Le Nouvel Ouest - 3 mars 2000 


« Il existe des livres qui enchantent avant même d’être parcourus, par la seule idée qui les a inspirés : Le Bestiaire Celtique de Bernard Rio est de ceux-là. Les photographies de Jean-Claude Meslé donnent toute sa mesure à une démarche ambitieuse : découvrir sur la piste des animaux l’imaginaire de Brocéliande.
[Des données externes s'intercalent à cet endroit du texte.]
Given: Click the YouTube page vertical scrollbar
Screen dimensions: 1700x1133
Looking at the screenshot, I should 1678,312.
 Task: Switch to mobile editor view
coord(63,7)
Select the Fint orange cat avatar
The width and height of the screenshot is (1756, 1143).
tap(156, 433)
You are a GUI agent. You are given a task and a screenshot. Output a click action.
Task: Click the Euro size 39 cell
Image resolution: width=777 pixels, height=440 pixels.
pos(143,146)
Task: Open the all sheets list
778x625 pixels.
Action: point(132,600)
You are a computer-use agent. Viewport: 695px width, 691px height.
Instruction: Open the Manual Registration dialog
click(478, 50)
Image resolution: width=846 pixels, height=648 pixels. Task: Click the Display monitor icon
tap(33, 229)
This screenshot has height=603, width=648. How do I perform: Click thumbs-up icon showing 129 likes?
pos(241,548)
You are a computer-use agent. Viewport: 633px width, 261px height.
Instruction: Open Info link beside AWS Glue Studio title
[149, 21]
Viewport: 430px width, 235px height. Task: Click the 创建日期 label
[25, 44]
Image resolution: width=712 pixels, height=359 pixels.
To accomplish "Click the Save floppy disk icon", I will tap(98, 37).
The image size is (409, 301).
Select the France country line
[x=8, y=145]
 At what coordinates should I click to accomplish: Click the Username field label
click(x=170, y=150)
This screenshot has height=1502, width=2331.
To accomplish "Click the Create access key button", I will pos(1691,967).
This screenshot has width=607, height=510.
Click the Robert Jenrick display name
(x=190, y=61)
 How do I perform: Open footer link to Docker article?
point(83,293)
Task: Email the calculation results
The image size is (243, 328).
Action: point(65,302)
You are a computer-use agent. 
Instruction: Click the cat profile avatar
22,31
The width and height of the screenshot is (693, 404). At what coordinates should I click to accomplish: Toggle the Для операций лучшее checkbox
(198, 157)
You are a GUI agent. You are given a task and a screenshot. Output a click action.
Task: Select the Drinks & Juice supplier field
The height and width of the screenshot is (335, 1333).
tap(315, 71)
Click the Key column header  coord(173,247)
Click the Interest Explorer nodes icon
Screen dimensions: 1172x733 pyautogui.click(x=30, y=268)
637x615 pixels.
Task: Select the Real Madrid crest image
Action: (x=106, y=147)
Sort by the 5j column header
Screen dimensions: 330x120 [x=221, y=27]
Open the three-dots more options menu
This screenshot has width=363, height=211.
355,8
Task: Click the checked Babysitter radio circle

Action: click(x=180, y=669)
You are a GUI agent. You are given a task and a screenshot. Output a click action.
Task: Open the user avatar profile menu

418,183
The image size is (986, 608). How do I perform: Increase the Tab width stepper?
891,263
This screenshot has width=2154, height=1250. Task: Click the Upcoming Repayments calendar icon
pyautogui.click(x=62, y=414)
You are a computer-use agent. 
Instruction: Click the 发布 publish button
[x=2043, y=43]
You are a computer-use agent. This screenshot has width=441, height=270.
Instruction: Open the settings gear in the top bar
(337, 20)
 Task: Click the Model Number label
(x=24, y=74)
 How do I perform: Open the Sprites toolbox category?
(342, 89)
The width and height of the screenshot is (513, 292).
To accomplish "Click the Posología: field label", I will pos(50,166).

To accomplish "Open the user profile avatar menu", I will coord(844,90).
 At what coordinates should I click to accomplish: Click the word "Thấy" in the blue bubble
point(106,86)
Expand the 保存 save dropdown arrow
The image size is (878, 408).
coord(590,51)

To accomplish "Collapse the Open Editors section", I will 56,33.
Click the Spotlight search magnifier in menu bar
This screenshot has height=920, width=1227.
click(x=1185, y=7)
Il y a Twrch trwyth, le sanglier traqué par Arthur dans une chasse infernale représentant la lutte entre le pouvoir spirituel du sanglier druide et le pouvoir temporel du roi ours…. Arthur vient de Arz, ours en celtique.

L’ouvrage s’achève sur l’évocation de cette Chasse infernale qui voit cycliquement Arthur passer d’un monde à l’autre annonçant une nouvelle aire de gloire pour la Bretagne, car c’est aussi cela le Bestiaire celtique : un hymne souvent savoureux à l’Armorique.

La Pie, le Renard, la Souris et quarante autres animaux sont de la fête, décrits dans le contexte arthurien et replacés dans le légendaire breton. Ces pages vont bien au-delà du narratif et du descriptif. Elles disent le sens des vieux mythes ».

Saint-Hubert - Septembre 2000


« Tout imprégné de mythologie celtique et du légendaire arthurien qui en est l’émanation, Bernard Rio nous guide à travers une Brocéliande enchantée, peuplée d’animaux plus ou moins sauvages, plus ou moins fantastiques, mais tous porteurs d’une signification particulière qui les dépasse : ce sont des animaux symboles, emblématiques dont l’aspect, le cri ou le chant, les habitudes, observés par nos lointains ancêtres, ont donné lieu à un mélange d’interprétations pertinentes et de superstitions, à des croyances, à des légendes, à des poèmes allégoriques, à des dictons définitifs. Une cinquantaine d’animaux nous sont ainsi présentés, de l’abeille au troglodyte , en passant par le blaireau, l’écureuil ou le sanglier : tout un beestiaire en quelque sorte le résumé de la vieille sagesse populaire, mais avec d’instructives références aux textes anciens, irlandais, gallois, bretons. Ajoutons que l’œil y trouve aussi son compte puisque chaque page est agrémentée de belles photos dues à Jean-Claude Meslé ».